# [Recorded data]

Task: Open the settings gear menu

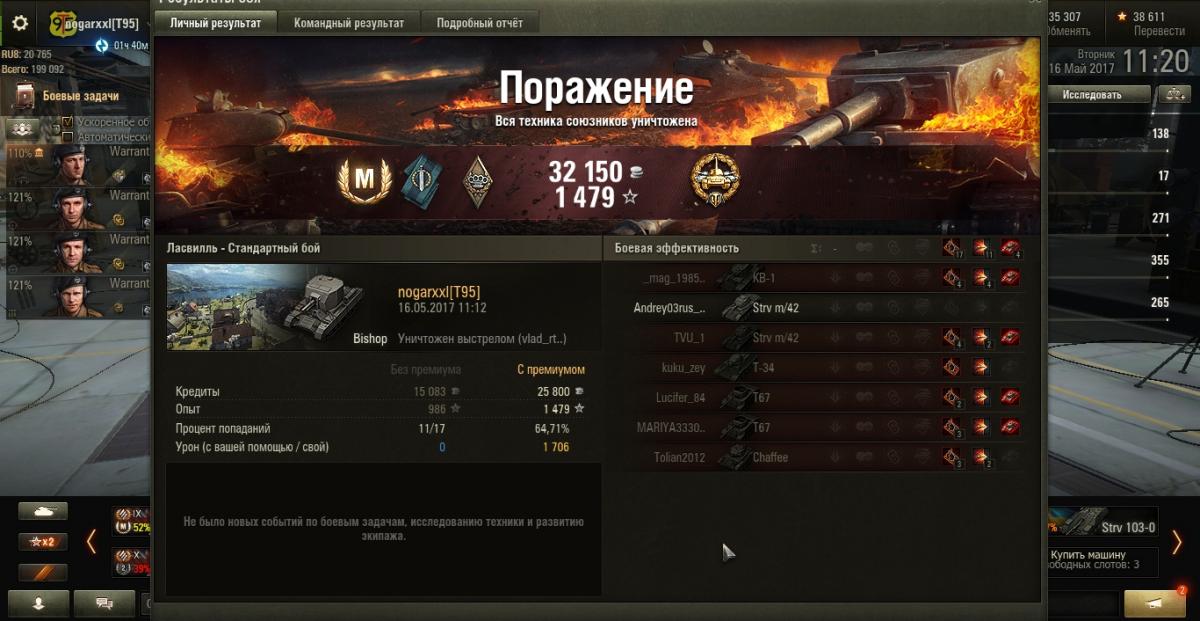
--
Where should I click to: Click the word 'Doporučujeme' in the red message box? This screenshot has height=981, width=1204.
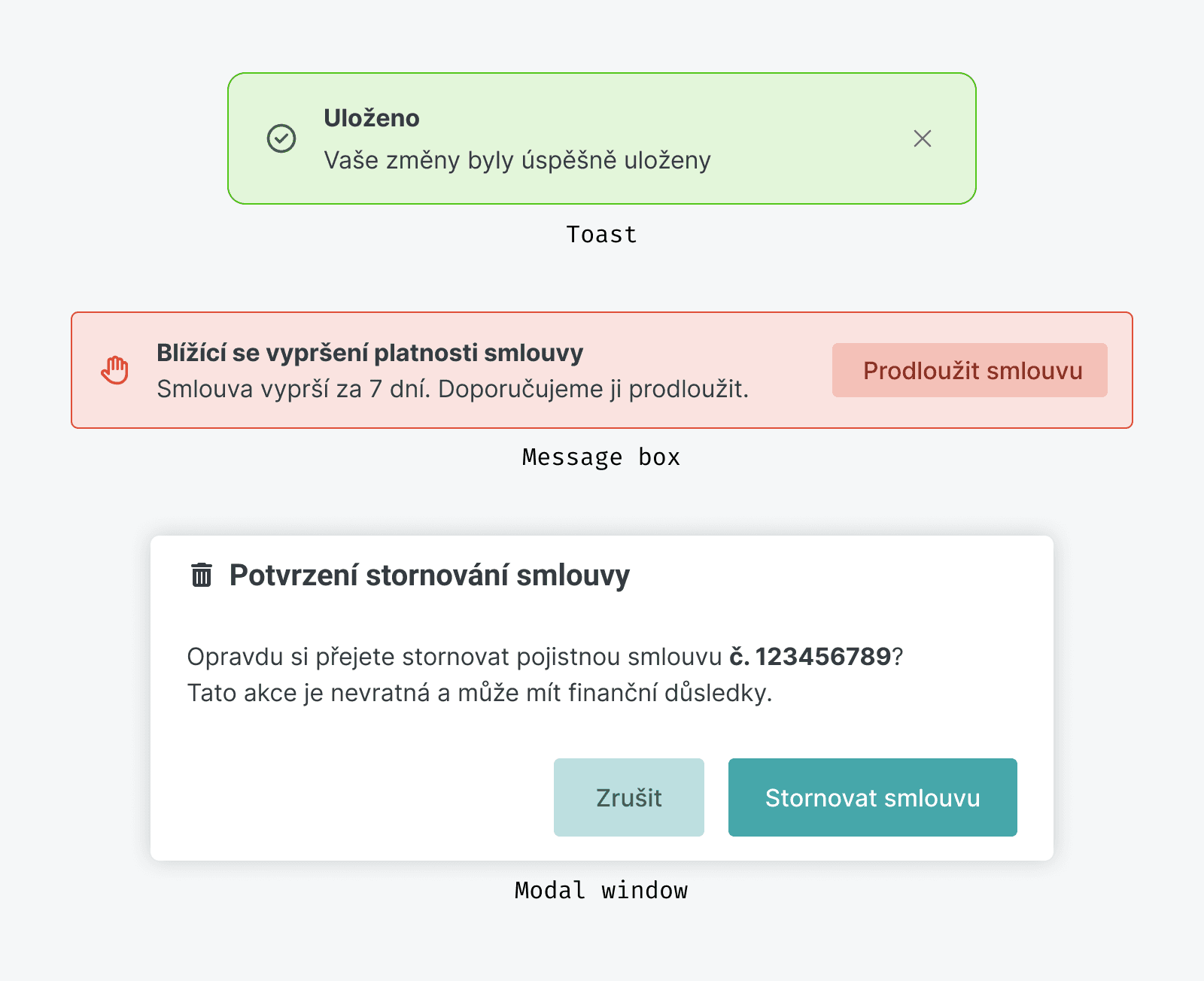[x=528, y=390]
* * *
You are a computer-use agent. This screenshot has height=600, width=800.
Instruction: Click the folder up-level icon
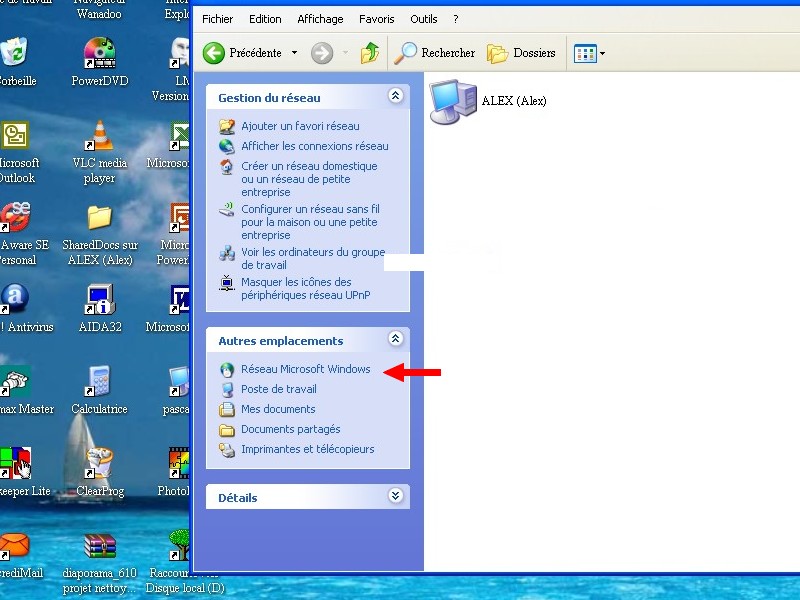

# [Aim]
Format the lines above as a Markdown table with the columns No. and Text, numbering each line and skipping blank ones. Begin at the line that has "Where should I" and stop after the line that has "[x=528, y=390]", leaving out the pictures.

# [Task output]
| No. | Text |
|---|---|
| 1 | Where should I click to: Click the word 'Doporučujeme' in the red message box? This screenshot has height=981, width=1204. |
| 2 | [x=528, y=390] |